Previous reports have demonstrated that 1,1‐bis (3′‐indolyl)‐1‐(aromatic) methane (C‐DIM) analogs can influence the expression of NR4A subfamily in several cancer cells 49, 50, 51, 52. Recently, the antiparkinsonian effects of C‐DIM analogs have been identified. Interestingly, it shows similar activating capacities with different p‐substituted phenyl (OCH3, CI, CF3, Br, t‐Bu, CN, I, and OCF3), suggesting a structure‐activating relation (SAR) existing in these compounds that contain a bis (3′‐indolyl) moiety. In addition, Li et al. have demonstrated that both N‐ and C‐terminal domains are involved in the activation of Nurr1, but without evidence to confirm the direct binding between C‐DIM analogs and Nurr1 52. Among these C‐DIM analogs, C‐DIM5 and C‐DIM8 have a higher affinity for Nur77 but with opposite effect 49, 51. After a comparative analysis, C‐DIM12 (higher affinity for Nurr1) has the most potent neuroprotective activity and antiinflammatory effect in MPTP‐lesioned rat model of PD 53. It could enhance the expressions of Nurr1 and Nurr1‐regulated proteins such as TH and DAT, and Nurr1‐mediated recruitment of CoREST and the NF‐κB‐mediated inflammatory gene expression are suppressed in SN 53, 54, 55.
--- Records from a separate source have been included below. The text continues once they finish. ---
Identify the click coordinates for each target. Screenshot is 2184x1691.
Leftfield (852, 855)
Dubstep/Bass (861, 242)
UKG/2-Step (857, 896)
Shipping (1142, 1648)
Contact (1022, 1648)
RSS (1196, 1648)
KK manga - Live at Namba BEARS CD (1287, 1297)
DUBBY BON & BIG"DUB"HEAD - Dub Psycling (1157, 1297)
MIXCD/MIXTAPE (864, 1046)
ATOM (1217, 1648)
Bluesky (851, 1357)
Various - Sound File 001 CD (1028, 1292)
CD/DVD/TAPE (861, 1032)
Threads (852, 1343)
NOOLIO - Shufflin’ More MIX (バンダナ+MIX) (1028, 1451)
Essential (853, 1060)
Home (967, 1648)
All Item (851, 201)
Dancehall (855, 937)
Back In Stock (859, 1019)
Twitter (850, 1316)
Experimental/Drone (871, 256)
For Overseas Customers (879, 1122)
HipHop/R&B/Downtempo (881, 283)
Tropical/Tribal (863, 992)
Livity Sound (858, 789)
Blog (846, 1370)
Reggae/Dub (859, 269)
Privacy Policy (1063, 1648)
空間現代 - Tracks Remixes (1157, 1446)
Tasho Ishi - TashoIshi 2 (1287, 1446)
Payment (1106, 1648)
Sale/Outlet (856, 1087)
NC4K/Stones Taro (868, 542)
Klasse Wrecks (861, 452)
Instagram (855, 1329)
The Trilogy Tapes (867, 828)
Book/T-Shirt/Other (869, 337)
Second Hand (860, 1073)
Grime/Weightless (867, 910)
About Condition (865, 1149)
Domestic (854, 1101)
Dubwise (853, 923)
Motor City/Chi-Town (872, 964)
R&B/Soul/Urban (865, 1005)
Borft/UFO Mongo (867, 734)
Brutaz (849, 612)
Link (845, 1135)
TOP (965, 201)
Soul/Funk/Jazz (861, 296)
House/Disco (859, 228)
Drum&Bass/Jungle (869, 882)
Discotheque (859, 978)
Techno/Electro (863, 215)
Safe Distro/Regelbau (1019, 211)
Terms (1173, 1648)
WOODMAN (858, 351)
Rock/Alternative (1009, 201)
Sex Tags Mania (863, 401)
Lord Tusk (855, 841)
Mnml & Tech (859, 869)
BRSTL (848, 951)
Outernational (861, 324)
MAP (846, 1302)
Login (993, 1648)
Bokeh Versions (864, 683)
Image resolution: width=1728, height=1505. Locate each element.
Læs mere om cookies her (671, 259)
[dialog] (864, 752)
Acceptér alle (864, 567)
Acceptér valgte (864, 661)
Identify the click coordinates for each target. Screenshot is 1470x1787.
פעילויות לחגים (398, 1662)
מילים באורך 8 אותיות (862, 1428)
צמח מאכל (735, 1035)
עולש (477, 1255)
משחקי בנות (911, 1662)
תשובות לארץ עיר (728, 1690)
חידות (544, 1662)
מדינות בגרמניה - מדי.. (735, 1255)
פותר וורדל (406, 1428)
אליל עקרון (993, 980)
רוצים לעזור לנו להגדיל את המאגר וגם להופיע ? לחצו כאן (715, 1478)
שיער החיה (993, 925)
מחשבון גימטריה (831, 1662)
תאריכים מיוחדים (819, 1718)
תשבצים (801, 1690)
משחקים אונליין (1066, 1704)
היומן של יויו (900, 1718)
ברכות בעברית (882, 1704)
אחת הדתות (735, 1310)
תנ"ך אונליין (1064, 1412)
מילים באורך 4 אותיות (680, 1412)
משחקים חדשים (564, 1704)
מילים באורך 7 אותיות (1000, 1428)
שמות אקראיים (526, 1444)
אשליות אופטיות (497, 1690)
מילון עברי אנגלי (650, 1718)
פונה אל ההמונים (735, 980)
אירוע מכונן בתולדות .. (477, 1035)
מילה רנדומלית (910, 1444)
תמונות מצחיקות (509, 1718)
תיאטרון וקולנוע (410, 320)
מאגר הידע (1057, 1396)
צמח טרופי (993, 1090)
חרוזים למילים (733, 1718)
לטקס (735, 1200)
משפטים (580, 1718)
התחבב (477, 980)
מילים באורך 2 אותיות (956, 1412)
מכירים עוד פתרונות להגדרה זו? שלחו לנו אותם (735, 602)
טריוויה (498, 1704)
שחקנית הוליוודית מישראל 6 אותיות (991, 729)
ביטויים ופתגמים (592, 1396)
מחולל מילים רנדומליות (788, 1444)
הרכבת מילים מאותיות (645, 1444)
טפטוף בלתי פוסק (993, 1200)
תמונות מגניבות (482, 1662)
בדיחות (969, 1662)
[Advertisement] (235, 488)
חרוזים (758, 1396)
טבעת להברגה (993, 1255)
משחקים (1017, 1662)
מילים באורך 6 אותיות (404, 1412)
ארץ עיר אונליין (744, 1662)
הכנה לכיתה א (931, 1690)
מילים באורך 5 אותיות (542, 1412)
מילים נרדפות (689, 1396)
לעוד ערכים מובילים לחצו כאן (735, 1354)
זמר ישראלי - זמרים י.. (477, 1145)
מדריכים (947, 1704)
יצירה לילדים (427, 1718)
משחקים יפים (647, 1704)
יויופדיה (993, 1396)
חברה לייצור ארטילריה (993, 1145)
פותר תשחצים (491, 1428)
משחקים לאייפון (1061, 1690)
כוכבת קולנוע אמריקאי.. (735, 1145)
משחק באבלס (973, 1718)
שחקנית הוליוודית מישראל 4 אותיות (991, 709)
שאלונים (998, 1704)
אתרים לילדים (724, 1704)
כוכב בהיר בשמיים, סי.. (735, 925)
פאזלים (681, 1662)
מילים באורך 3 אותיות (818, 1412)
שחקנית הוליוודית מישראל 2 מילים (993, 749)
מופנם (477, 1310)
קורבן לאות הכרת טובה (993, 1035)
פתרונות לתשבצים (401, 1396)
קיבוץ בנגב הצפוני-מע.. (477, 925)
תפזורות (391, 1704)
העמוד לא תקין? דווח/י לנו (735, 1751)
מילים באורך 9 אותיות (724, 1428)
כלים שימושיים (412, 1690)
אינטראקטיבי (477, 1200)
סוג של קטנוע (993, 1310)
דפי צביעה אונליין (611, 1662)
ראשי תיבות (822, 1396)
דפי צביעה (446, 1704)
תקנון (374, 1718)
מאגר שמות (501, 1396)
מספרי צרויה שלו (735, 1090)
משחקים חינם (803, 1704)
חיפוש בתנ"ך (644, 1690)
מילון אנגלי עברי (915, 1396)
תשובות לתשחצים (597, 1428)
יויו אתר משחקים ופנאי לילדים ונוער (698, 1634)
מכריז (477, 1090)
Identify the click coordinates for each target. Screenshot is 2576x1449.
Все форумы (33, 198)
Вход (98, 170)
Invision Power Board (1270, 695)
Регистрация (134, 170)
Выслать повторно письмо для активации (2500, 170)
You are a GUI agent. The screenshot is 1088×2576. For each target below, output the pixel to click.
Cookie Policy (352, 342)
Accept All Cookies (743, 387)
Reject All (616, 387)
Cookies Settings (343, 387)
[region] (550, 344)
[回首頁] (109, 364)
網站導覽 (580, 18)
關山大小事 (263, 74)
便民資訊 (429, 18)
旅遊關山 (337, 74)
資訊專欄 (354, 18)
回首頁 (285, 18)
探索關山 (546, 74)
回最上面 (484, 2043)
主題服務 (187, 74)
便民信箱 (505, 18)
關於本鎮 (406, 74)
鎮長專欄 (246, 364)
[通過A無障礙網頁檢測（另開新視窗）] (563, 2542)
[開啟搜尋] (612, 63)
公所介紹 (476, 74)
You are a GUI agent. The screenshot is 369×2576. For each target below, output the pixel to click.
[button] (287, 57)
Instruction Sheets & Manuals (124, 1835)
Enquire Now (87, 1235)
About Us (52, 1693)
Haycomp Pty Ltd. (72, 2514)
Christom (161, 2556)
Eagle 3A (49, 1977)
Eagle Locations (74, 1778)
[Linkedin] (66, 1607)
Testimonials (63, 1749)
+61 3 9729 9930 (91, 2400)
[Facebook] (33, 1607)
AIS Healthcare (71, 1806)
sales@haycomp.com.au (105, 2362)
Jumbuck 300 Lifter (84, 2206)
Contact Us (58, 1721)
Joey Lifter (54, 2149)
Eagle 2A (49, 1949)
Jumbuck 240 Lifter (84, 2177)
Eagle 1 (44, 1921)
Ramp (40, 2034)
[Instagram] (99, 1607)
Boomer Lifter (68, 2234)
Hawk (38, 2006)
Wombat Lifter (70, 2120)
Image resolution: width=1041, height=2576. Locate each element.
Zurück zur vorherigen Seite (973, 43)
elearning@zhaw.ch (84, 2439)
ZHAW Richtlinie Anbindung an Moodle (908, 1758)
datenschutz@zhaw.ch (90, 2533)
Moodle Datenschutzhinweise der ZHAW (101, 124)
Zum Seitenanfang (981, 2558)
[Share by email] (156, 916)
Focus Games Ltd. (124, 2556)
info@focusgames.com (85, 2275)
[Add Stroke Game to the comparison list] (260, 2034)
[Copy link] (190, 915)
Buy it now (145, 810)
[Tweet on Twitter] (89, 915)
Another Nurr1 activator, isoxazolo‐pyridinone 7e (IP7e), has been reported to attenuate the inflammation and neurodegeneration via inhibiting NF‐κB‐dependent process 56. IP7e seems to be a promising candidate due to its high oral bioavailability of 95% plus rapid and extensive brain absorption and distribution 57. However, the Nurr1‐activating effect of IP7e has only been tested in multiple sclerosis models, not in PD models. As for PD, the analog of isoxazolo‐pyridinone derivative, SH1, has been demonstrated to be effective to improve behavioral performance in lactacystin‐lesioned PD mouse model, of which inhibition of microglia‐mediated neuroinflammation and increasing the DA‐specific phenotypes may be the main mechanisms to explain its effect 58. In addition, SA00025, another novel Nurr1 agonist (EC50: 2.5 nM), shows a partial neuroprotective effect in PD models induced by inflammatory stimulant poly (I:C) and 6‐hydroxydopamine (6‐OHDA). It can modulate several DA target genes and display antiinflammatory activity by reducing the activation of microglia and astrocytes 59.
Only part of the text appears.